The worst wipeout I’ve ever had is when I hesitated. The one rule the uncles have always told me is to never hesitate – it’s how everyone gets hurt. The moment you second guess yourself, you’re probably going over the falls, skidding down the face, and hitting the sand or reef below. In life, hesitating is how we miss out on chances, opportunities, accomplishing our dreams, and falling in love. Go forth with confidence, my friends.
2. No matter what happens, ride it out.
Tied to the last rule, riding it out is the only way to avoid getting absolutely smashed. Freaking out and panicking at the top of a steep, terrifying wave is natural. But acting on your fear and panic, like hesitating, is guaranteed to cause untold harm. Most of the time, the smartest move to make is to take a breath, drop in with confidence, and hold on for dear life. The same goes for being sucked underwater, especially at deeper breaks. When you’re in that dark void or getting pummeled by a constant set, you have to stay as calm as possible. Panicking and thrashing around costs more precious oxygen – which you need to survive until the next lull.

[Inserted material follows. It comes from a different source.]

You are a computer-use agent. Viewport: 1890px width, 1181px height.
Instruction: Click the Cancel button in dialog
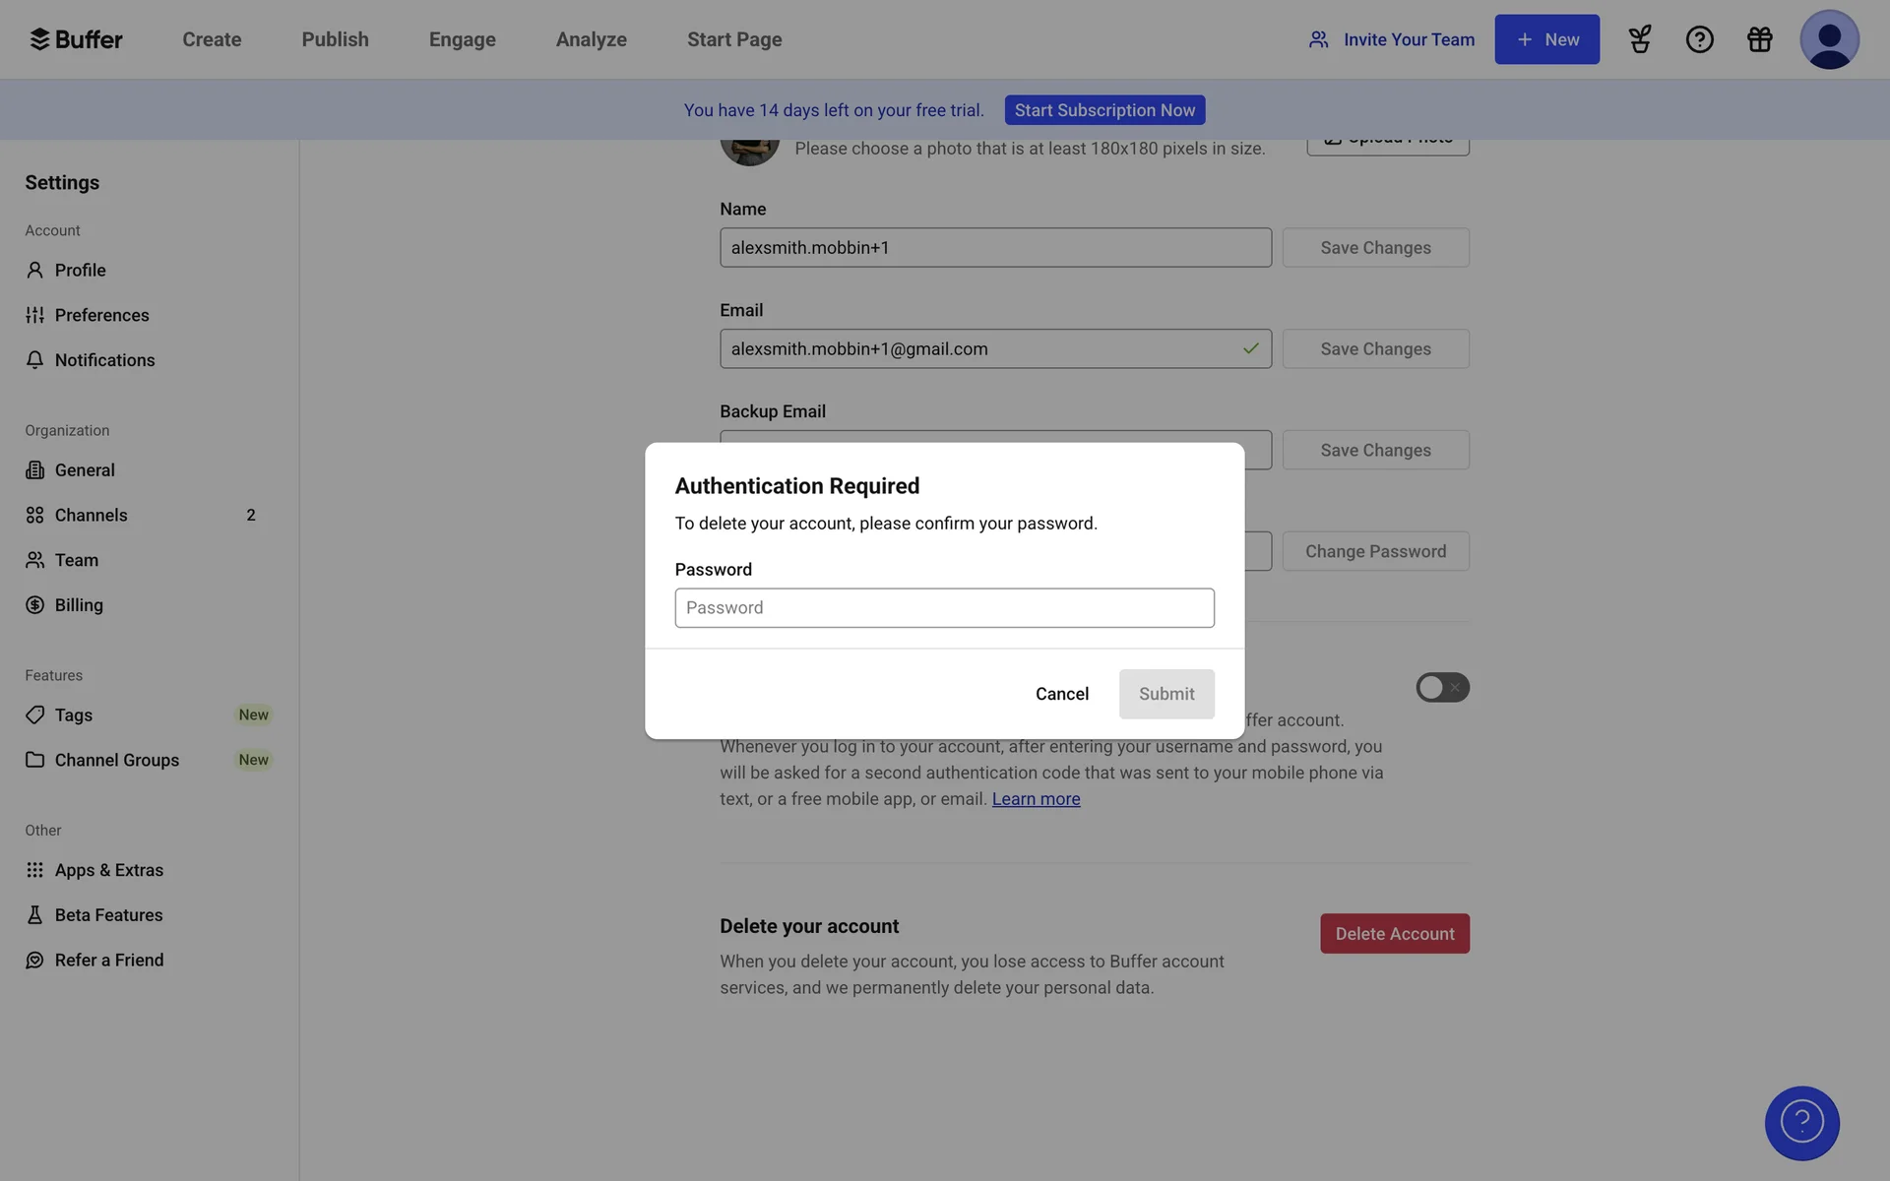(1061, 694)
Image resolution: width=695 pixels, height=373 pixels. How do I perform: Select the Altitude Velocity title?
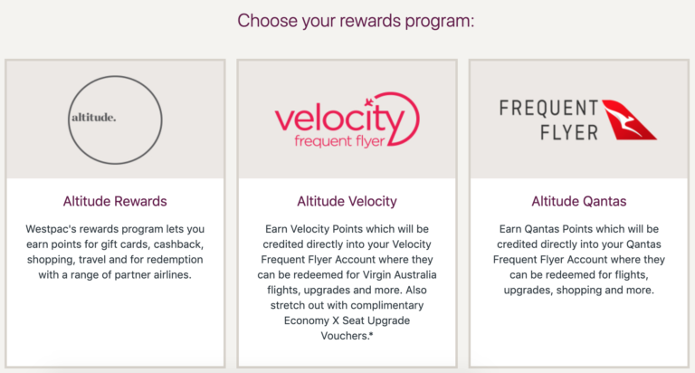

3. Getting your ass kicked is the best way to learn.
In the water, the way you learn is the hard, painful, life-threatening way. There’s a saying I’ve heard from some of the uncles – you never really know a break until you have a real wipeout. Not only is it true, but you also don’t really know yourself until you eat complete shit.
Last year, I had been getting better & better and felt that I was ready for a reef break at one of my favorite beaches. The conditions were sunny, clean, and offshore winds – the perfect day to test myself. At the break, I noticed the water was sucking up right off the reef – with maybe a foot or two of water above it. I caught a few smaller waves, and finally went for a decent-sized seven footer. As I dropped in, I saw how steep it really was, and the crystal-clear sharp reef right underneath. I panicked and wiped out, then got picked up and slammed right over the falls as it pitched – and smacked into the reef directly on my right side. The wave completely knocked the wind out of me, and I was so hurt I couldn’t lift my shoulder or move my leg. I ended up catching some whitewash in, and finding out I hard hairline fractures on three of my ribs – and spent over eight months dealing with daily pain.
This is how lessons 1 and 2 really stuck with me.
4. Make peace with your fears.
It seems most non-surfers are shocked when victims of injuries and shark bites rush back into the water. It’s because we’re willing to conquer our fears and risk bodily harm to do what we love. Plus, the ocean is scary on a regular basis. Not only do we have to conquer our fears routinely, but when we have a really bad wipeout, we have to make peace with the ocean. We have to forgive her and let go of our anger and fears.
After my aforementioned injury, my fiancé dragged me back to the same spot on a similar day, despite my protests and general terrifiedness. I lingered for a while, caught a few teeny-tiny waves, and then decided to make peace. It’s crazy, but I ended up catching the exact same wave in the same spot. I recognized the reef below me and slid perfectly down the face. I held my rails, held on, and not only did I not wipe out – I got my first in-n-out over break and on a wave that big. It was one of the best waves I’ve ever caught, and it filled me with a happiness that few things in my life can ever compare to. I still remember the exact look and feel of the barrel. I even dream about it sometimes.
Since then, I’ve caught bigger waves and braved sketchier reef breaks – only because I learned the hard way. And since I made peace with my injury and the ocean, that spot is my favorite break. After all, I love the ocean. And I know that she loves me too – she was just helping me learn, live and grow.
5. God (or any spiritual entity) exists.
Riding waves has brought me closer to God. No matter what you believe in, it’s impossible to gorge on waves on a perfect, beautiful day and not feel blessed. In the glittering water under a golden sun, its amazing to think that nature created this. That the ocean makes waves that us mere mortals can enjoy. Believe me, nothing is more beautiful than sitting in the water watching fish scurry underneath and the sun sink down. I can’t explain the happiness and joy that comes with a perfect wave – except that it feels like God himself is smiling down at you.